The Queen's Skirt Explodes, part II, this time with Bronzino's help

In a post on May 5th, I had written about the way that some portraits seems to privilege the satins and silks and ermines and jewels of their owners over... their faces, and I had given you a photograph of a painting from my series exploring the peculiarities of that subject...

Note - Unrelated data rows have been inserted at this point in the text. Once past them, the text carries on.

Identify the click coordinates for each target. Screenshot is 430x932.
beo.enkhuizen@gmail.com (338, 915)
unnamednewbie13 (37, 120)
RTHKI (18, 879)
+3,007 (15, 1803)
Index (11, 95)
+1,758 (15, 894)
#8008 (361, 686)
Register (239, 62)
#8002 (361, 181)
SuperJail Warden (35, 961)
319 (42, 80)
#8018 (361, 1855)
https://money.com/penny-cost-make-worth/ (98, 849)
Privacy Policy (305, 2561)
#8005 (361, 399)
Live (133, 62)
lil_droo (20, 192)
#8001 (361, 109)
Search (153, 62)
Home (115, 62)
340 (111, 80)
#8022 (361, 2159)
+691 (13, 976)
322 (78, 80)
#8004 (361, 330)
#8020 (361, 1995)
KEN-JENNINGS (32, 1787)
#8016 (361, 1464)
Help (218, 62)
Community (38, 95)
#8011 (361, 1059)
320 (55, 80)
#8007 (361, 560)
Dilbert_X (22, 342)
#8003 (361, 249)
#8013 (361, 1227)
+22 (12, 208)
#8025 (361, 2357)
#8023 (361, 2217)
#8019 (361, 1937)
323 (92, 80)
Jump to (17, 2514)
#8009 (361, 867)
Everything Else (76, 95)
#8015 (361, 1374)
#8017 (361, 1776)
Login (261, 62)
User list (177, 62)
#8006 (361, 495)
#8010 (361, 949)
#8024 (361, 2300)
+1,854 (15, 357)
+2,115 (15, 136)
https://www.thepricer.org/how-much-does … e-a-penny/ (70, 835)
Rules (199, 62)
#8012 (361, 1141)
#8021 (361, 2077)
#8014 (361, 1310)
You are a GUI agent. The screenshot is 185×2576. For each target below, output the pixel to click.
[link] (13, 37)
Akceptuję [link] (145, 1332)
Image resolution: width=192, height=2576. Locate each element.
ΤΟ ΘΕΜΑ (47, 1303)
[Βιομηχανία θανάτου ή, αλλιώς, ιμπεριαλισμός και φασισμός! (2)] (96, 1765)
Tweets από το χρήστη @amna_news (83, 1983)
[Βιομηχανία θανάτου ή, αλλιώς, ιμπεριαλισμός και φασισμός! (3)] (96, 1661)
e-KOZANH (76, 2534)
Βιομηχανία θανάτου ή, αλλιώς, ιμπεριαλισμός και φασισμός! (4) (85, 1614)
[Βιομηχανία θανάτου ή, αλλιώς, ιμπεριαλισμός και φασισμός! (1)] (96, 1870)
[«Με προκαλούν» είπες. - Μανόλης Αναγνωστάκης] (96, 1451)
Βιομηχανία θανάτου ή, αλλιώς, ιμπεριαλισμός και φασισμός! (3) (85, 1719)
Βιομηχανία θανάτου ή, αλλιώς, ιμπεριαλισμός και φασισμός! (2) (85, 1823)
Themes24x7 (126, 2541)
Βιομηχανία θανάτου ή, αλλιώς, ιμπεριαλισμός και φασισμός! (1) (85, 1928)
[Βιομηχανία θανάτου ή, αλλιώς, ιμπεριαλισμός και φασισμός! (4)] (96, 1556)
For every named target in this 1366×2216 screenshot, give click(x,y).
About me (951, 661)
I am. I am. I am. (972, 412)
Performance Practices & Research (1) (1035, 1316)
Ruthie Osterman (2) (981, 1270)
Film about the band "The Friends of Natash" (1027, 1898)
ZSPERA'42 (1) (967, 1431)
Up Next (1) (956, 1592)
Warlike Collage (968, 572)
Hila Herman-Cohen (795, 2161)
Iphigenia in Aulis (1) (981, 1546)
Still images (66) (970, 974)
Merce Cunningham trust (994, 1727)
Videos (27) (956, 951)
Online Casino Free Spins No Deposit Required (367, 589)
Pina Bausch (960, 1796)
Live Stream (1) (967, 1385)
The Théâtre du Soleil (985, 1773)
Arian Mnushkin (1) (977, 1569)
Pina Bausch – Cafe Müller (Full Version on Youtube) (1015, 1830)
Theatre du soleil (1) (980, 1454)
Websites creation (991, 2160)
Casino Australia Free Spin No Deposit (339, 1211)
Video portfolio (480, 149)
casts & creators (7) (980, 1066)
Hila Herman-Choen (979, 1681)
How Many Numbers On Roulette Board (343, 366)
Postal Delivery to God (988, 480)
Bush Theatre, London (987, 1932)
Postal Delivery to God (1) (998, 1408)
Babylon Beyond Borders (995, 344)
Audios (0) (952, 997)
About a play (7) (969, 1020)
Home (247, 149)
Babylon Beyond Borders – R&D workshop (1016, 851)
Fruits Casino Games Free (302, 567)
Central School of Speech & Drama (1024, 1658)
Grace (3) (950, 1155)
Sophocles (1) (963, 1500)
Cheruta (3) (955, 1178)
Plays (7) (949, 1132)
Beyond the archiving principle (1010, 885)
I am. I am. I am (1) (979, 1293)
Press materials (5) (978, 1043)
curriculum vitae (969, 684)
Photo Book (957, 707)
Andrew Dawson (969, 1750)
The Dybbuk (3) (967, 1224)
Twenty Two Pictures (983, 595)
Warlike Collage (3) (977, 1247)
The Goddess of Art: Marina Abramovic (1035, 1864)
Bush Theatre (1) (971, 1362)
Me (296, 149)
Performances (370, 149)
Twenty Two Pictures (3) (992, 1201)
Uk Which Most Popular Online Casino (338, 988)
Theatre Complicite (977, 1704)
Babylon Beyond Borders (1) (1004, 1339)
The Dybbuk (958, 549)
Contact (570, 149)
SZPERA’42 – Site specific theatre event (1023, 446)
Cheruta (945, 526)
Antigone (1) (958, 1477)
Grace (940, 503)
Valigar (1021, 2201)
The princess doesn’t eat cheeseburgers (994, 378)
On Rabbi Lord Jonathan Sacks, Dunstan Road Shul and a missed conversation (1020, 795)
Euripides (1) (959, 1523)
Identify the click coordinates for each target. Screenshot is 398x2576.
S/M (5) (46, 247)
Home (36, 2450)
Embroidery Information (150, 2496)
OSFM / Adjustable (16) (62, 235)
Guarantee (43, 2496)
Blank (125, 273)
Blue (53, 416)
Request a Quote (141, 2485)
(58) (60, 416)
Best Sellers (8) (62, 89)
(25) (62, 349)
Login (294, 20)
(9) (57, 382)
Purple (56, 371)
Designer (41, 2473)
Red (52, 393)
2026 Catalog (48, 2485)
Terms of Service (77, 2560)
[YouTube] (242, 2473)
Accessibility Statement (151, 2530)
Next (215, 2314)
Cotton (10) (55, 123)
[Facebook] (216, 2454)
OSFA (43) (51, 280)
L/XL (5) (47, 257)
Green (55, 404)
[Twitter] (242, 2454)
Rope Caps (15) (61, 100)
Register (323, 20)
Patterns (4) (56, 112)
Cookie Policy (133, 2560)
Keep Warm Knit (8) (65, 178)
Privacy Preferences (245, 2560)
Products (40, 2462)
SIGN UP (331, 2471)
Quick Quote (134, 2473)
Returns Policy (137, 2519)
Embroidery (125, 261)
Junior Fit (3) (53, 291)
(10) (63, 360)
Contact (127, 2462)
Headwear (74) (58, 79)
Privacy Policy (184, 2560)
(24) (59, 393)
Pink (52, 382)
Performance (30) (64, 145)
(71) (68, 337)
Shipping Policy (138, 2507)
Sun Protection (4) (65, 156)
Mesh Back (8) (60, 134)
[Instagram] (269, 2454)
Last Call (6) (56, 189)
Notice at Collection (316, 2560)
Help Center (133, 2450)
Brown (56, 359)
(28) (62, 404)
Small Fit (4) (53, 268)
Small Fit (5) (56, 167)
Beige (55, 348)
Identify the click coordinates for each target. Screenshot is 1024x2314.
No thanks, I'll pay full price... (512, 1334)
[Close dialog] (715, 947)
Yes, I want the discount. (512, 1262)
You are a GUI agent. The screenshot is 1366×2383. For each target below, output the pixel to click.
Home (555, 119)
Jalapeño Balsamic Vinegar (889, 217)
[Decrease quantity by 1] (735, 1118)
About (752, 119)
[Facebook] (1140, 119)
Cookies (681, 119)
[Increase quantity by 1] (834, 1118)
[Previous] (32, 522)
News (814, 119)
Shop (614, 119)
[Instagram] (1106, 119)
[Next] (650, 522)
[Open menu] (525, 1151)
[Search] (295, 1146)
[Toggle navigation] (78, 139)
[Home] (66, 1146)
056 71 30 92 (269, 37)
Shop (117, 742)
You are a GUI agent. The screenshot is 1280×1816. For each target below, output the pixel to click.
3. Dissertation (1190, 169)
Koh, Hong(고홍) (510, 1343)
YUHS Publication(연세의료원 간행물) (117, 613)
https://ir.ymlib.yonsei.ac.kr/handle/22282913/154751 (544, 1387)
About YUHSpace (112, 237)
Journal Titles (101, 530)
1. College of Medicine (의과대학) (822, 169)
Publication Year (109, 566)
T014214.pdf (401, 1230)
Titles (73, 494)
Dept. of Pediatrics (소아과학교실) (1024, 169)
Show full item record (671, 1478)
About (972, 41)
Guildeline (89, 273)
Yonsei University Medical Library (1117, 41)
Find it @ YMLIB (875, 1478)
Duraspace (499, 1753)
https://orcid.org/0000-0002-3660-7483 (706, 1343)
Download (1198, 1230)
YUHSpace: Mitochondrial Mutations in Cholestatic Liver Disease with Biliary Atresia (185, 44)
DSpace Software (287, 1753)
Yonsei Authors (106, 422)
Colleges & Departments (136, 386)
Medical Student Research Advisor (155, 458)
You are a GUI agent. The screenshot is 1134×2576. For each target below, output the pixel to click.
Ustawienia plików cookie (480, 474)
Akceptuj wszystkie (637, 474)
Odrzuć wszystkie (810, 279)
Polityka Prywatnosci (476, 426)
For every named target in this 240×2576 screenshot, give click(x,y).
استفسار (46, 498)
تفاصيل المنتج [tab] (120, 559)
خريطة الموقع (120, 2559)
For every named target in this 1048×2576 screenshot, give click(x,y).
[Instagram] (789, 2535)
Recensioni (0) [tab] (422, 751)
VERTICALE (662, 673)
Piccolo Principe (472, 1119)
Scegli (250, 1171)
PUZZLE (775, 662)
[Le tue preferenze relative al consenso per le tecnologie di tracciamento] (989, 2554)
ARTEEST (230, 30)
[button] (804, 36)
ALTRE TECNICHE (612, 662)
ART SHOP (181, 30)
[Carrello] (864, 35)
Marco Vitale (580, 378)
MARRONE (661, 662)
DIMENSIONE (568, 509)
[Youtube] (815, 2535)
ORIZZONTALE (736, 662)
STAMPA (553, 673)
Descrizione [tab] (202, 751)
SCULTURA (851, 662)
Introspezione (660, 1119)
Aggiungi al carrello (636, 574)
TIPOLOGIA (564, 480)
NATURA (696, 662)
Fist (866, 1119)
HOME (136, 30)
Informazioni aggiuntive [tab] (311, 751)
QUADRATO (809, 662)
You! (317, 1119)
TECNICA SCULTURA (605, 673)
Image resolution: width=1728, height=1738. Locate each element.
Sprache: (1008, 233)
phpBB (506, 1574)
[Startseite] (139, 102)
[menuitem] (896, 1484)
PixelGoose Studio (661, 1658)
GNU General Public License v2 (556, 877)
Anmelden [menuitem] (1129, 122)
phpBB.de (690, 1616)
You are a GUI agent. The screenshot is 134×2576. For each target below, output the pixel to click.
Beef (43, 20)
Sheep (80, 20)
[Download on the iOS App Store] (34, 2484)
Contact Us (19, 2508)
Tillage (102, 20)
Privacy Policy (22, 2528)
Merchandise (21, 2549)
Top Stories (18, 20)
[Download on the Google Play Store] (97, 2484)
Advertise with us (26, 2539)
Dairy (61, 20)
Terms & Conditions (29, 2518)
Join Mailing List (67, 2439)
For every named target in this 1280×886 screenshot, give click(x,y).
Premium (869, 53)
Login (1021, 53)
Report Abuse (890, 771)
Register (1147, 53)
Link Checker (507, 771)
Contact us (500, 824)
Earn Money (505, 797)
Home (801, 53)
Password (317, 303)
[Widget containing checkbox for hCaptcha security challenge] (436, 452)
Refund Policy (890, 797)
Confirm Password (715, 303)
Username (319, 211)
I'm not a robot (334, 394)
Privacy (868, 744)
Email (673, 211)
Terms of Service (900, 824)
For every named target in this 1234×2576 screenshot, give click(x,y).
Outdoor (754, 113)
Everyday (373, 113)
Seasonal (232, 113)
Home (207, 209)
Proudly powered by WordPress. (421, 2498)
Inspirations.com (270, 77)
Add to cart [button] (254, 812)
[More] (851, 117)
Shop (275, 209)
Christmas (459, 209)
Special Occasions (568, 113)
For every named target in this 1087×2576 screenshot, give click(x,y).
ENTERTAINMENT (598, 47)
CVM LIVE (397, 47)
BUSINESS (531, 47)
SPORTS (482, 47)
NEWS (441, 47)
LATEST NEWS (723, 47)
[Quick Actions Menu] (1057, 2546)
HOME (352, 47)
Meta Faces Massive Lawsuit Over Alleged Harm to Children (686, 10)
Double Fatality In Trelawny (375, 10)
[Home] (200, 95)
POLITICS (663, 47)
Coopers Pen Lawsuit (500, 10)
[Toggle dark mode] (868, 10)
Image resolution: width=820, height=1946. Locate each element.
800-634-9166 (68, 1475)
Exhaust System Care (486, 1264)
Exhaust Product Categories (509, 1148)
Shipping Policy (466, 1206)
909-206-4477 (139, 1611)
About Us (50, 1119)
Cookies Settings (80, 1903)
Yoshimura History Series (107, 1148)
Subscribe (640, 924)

And I have found a new painter who seduces with his brushed fabrics. Agnolo Bronzino, an extraordinarily talented Renaissance painter, lesser known than some of his contemporaries, has had two exhibitions devoted to him in the past year, one at the Palazzo Strozzi in Florence last winter and the other at the Metropoitan Museum of Art in new York last winter and spring. The catalogues are out, and there is a review by the very perceptive Ingrid Rowland in The New York Review of Books from May 26 (pages 8-10).  It is a wonderful, thorough review; read it... it is really fine. She outlines the way he worked, his basing of some works on Michaelangelo's (and she reproduces a drawing as proof of this sculptural echo), and Cosimo de' Medici's choice of Bronzino as his court painter.  She mentions that Cosimo de' Medici thought in terms of politics, geography, education, and economics.  He did not, for example, import textiles; Cosimo "set up his own Florentine silk works" (p.10).  And, she says,  Bronzino "knew how to use art as a form of publicity"; as he painted Cosimo's consort, Eleonora de Toledo,  he painted those very textiles perfectly (p. 10). Look:

What stays with you? The dress. The child's face is easy to love, in part, I think, because his clothing is so softly done. Eleonora's face has no chance up against those patterns, the shoulder laces, the enormous stylized flower on her chest.  In Bronzino's defense, Rowland writes that perhaps Eleonora "seems less haughty than melancholy; she was probably already beginning to suffer from the consumption that eventually killed her" (p. 10).  Her face is very far removed from the foreground, it seems to me; perhaps because she was ill.  But we can imagine another version of this portrait, one where her face, pale and subtlety-done as it is, comes forward, where she is seen as a person who will soon not be here, and knows it, one where the dress fades into the distance because the person is what matters. Bronzino was more than skilled enough to create this other portrait, where the face is the thing ... and yet he chose the dress.  I have sometimes thought that when artists paint these ruffles and laces so perfectly that they are adding to their resume, saying, "if I can paint these, I can paint anything."  This seems more than a few lines on a resume... this may be the most civilized, and early form of ... dare I say it? ... advertisement, for the silks of Florence. They are lovely ...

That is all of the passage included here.